The **conditional distribution** of a variable, for example *heights*, is the distribution of *heights ***given the value of** another variable, for example *gender*. Plotting the conditional distribution of *heights* given *gender* is a way of visualizing the relationship between the 2 variables.

The **marginal distribution** of *heights *is the distribution of *heights *for everybody, **independent of** *gender*. Plotting the marginal distribution of *heights* is a way of describing the probability of occurrence of each value of the variable.

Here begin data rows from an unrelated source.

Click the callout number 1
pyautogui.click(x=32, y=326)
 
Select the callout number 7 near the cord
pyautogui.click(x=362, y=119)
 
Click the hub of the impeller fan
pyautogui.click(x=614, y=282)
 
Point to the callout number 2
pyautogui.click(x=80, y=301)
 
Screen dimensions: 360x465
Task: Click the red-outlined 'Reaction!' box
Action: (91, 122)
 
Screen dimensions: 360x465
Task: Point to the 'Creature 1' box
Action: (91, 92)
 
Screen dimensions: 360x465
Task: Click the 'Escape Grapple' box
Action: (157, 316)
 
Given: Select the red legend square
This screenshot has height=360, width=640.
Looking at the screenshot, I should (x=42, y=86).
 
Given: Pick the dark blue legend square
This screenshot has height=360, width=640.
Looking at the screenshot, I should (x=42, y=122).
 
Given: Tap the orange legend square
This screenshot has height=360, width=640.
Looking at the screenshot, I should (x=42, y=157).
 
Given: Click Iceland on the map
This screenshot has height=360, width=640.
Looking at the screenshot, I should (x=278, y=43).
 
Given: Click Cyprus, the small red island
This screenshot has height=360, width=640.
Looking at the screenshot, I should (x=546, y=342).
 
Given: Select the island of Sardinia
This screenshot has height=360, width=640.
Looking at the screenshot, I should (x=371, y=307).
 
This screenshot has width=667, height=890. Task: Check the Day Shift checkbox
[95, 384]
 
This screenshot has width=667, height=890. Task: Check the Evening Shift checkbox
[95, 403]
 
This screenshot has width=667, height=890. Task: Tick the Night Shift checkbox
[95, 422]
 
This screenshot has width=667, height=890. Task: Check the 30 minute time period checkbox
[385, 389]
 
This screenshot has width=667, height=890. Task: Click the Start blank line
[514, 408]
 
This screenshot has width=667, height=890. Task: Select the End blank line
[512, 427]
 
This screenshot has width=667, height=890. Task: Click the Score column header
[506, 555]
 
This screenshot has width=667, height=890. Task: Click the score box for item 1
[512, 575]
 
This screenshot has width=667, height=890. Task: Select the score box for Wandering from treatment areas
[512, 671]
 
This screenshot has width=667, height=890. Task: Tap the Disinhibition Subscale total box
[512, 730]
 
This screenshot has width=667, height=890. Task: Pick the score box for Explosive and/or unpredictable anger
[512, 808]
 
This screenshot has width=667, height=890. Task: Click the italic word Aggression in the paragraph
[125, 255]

## If heights was a numerical variable

The density plot below represents the marginal and conditional distributions of heights:

- The dashed curve is the marginal distribution of heights — the distribution of everybody’s heights regardless of their gender.
- The pink and blue curves are the conditional distributions:
- The pink curve is the distribution of heights given that the gender is female.
- The blue curve is the distribution of heights given that the gender is male.

The conditional distribution of males is shifted to the right which means that, on average, males are taller than females. The marginal distribution is bimodal which reflects the fact that it is the combination of the 2 conditional distributions.

## If heights was a categorical variable

Now consider the case where heights is a binary categorical variable that can take on 2 values: “Tall” or “Normal/Short”.

The following bar plot represents the marginal distribution of heights (regardless of gender):

The bar plot shows that 13% of all participants are tall, and 87% are either normal or short.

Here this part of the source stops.